What needs to be done »
Scan the material below for "agent", then return each line that contains it.

Raw data »

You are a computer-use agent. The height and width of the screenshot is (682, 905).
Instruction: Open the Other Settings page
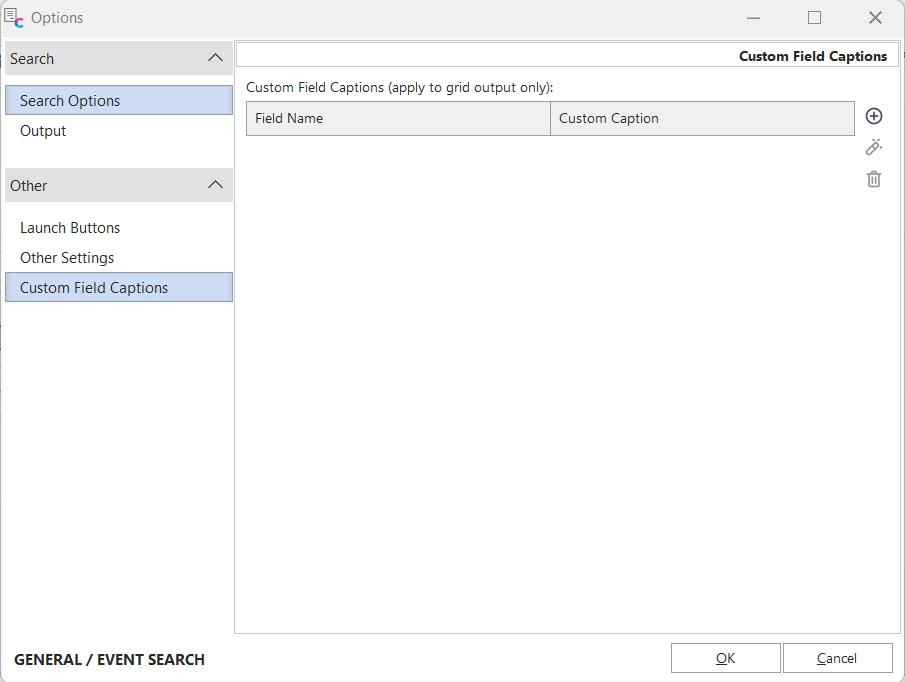(x=67, y=258)
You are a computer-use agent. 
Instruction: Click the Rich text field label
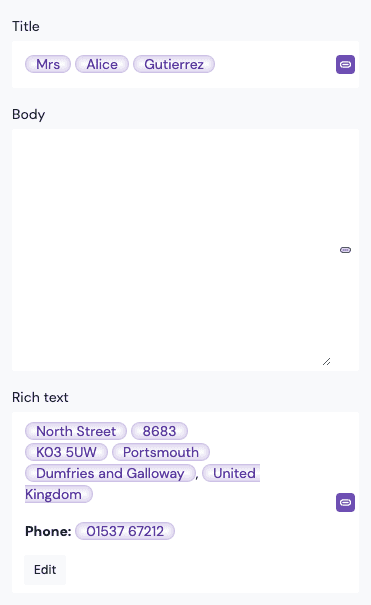40,397
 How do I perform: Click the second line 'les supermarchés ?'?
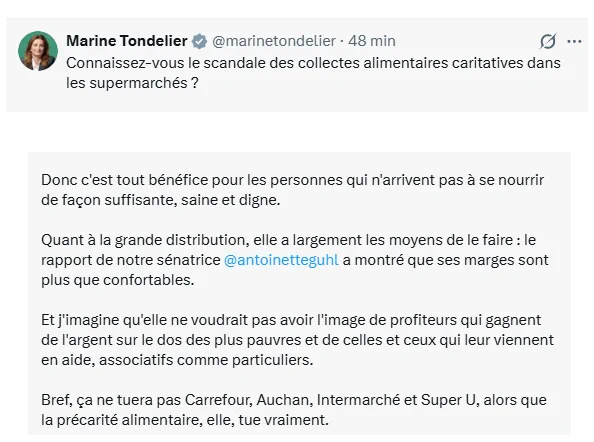(132, 83)
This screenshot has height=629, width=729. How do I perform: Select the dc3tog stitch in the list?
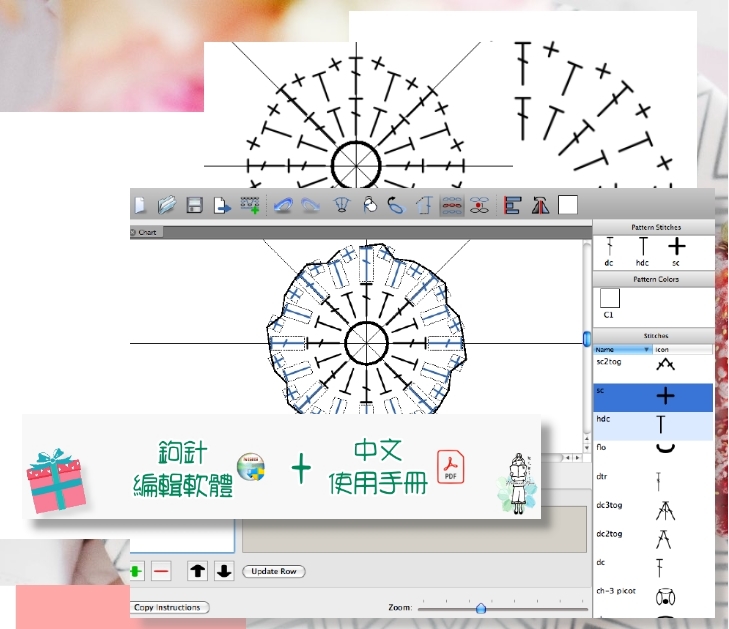pyautogui.click(x=611, y=506)
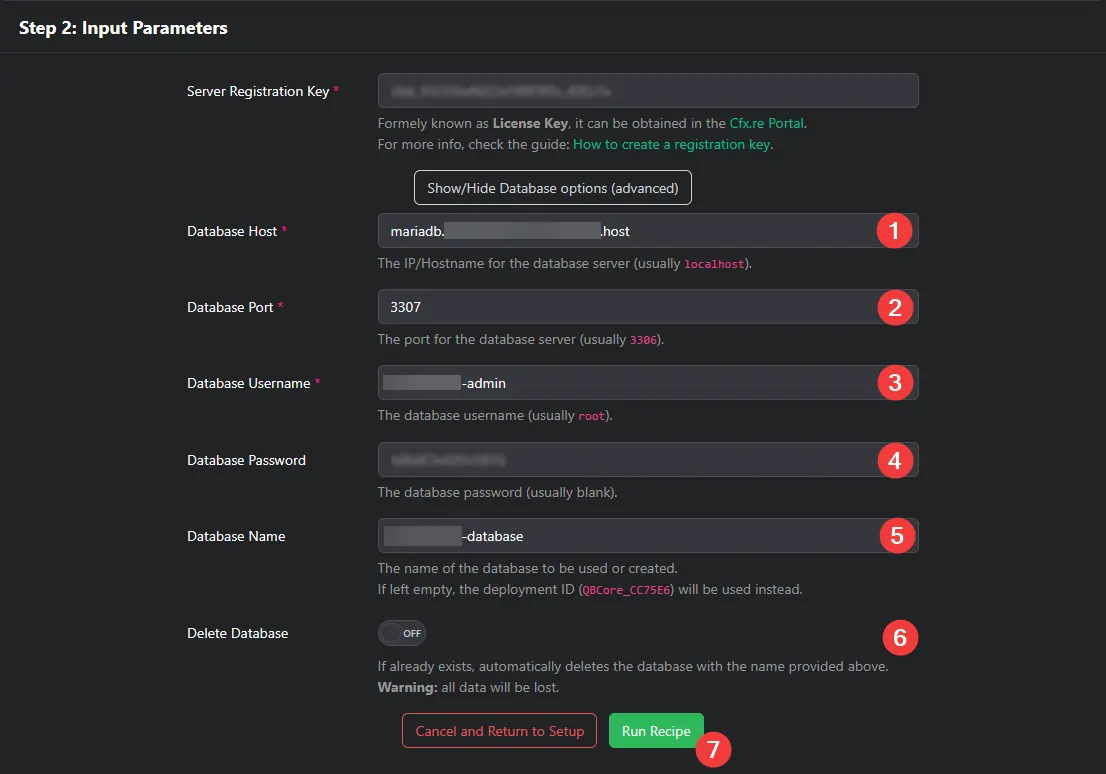
Task: Click the red badge numbered 1 beside Database Host
Action: [896, 230]
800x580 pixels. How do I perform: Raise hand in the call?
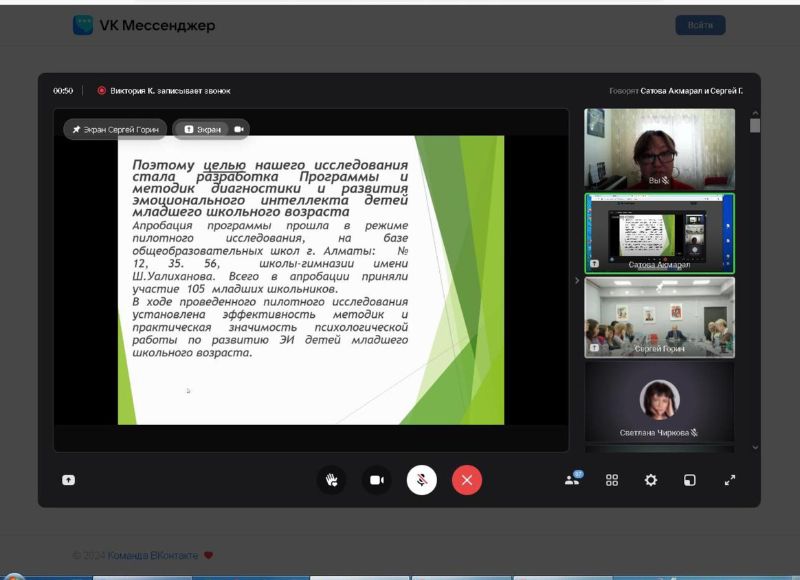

Result of the exercise »
You are a computer-use agent. The height and width of the screenshot is (682, 905).
You are a computer-use agent. 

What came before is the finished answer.